It's Saturday morning and we're lying in bed listening to the radio. It is lovely, the kind of thing that rarely happens, and I'm already nostalgic for these times that won't exist when we are living apart. The boys are watching television downstairs, and their sister is still sleeping.

"When shall we tell them?" asks R.

"I think we should speak to them separately," I say. Our middle child is the most likely to take the news of our separation the hardest.

I think my daughter – with her previous outbursts of rancour and confusion at my hesitation about leaving R, despite him drinking again – will probably be relieved that I have finally come to a decision. And the youngest barely talks in proper sentences, so it's difficult to see if we should tell him at all.

"OK. Well, I've got to go to work in a couple of hours and I don't want us to break the news, make everyone cry and then bugger off," R says.

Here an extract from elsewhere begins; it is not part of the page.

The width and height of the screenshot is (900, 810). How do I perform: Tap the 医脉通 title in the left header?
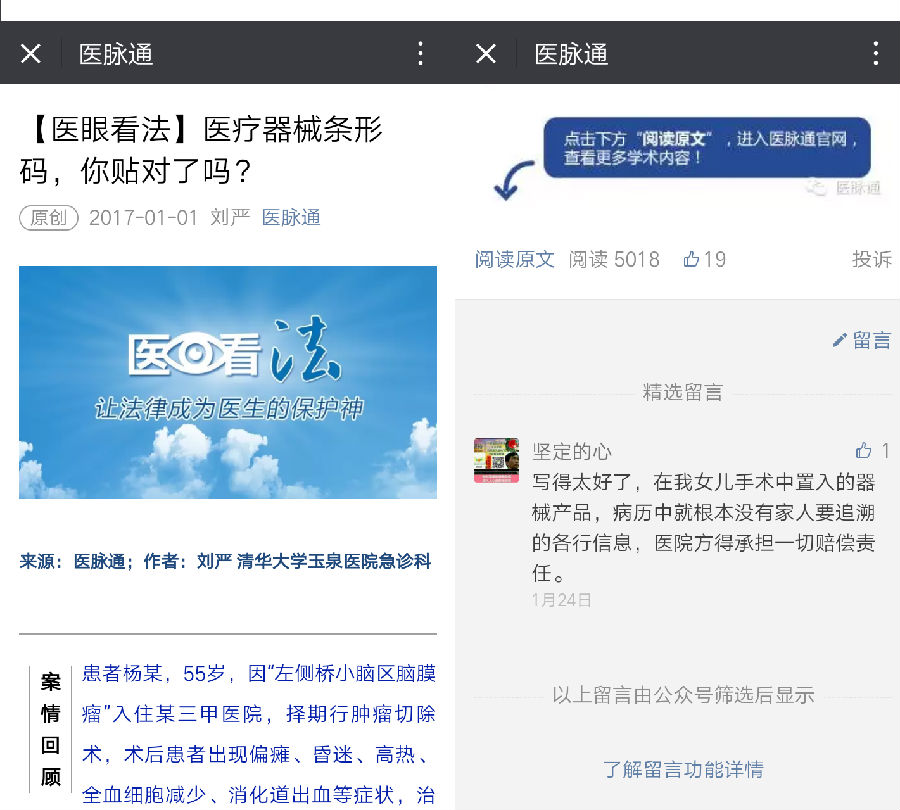[x=116, y=54]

We call down the stairs for our older son to come up with his brother. They come into the room and one plays on the floor with the laundry basket, while the other climbs into the middle of the bed, nuzzles into his father's armpit. "Strange Hill High's on the TV. Can you hurry up, please?" he says. I begin, and it is painful from the start.

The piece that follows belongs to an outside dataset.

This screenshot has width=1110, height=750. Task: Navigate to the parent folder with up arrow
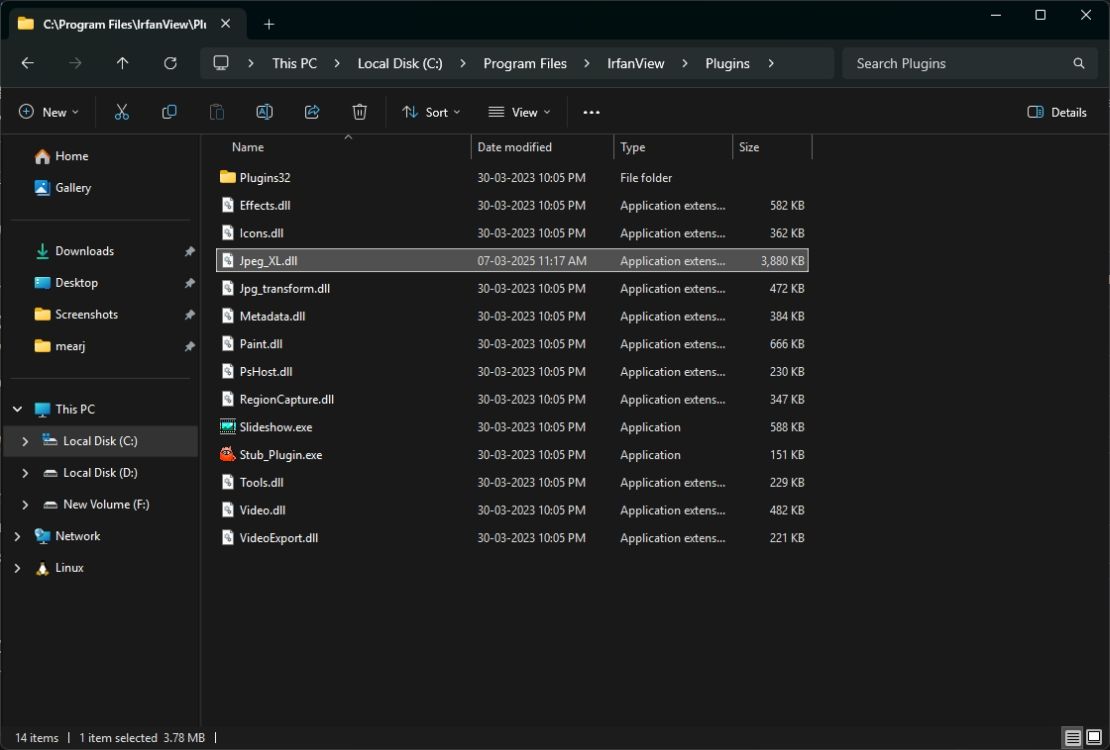coord(122,63)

"You know that Daddy had a break last summer, to try to sort things out? Well, things haven't really gone to plan," I say.

I wait, hoping that R will step in, and luckily, because I hate myself for breaking such horrid news, he does.

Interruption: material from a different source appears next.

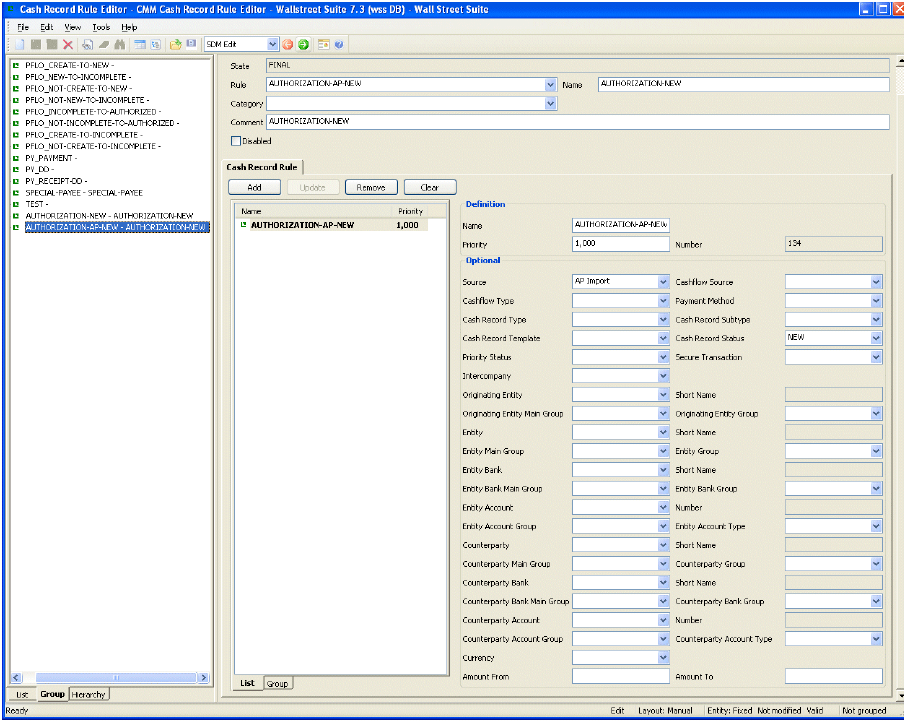
Task: Click the orange back arrow icon
Action: point(288,45)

"When you come back from your holiday, I'm going to be living in a different place, just around the corner."

"You mean you aren't going to live here any more?" our son says, slowly working out what we have known for days. A lump in my throat begins to form, and the solid ledge – an imaginary line that stretches across my diaphragm and suppresses all of the emotions that I find too visceral to deal with – gives way. I don't want to let my son see how sad I am because I'm afraid that if I allow myself to cry properly, I won't be able to stop.

R, whom I have only seen cry once in our relationship (he sobbed emphatically as he gave his speech at our wedding reception), continues: "Yes, darling. Mum and I are going to be living in different houses soon. But I will still see you lots and you probably won't even notice that things have changed."

Our son doesn't buy this at all.

"But it won't be the same. I don't want you to go. I don't want you to go, Dad."

He is sobbing loudly and our youngest stops throwing underwear across the floor and looks up.

"Is there anything I can do to make you stay? Is there anything at all I can do? Anything. Please."

This is a million times worse than I imagined. I don't know why I pictured a calmer, less emotionally charged scene. He is saying things that children are scripted to say in films. It seems unreal. And both R and I feel helpless, hopeless. No, there is nothing you can do, I say, digging my fingernails into my arm to pinch the pain away. I'm listening to his pleas, remembering the powerlessness of being a child. We lie there, four of us by the time we've hoisted our youngest on to the bed. We wait for something to happen and I wonder if there is anything we can do to stay together like this for the whole day.

All I can do is hold our son and stroke his head, as I did when he was a baby. R takes his free arm, the one that is not jiggling the other boy up and down like a farmer on his horse, and he takes my hand and squeezes it.

Our daughter walks in and she's cross with all of us. "What's the matter? Why are you all crying?" she asks.

"Come here. Sit on the bed," says R softly.

"God, no. You're just going to tell me that you and Mum are getting a divorce. I'm going for a shower," she says.

"I know you're angry at both of us, but …" I begin. But she's already left the room and I hear the slam of the bathroom door.

"Just leave her. We can talk to her later," says R.

I want to call a friend and tell them I'm having a breakdown so I can stay in bed all day and cry. Or book a babysitter so R and I can spend a few hours together walking around, as a couple, in case we never go back to being one again. I'm scared to let R go. But I really must.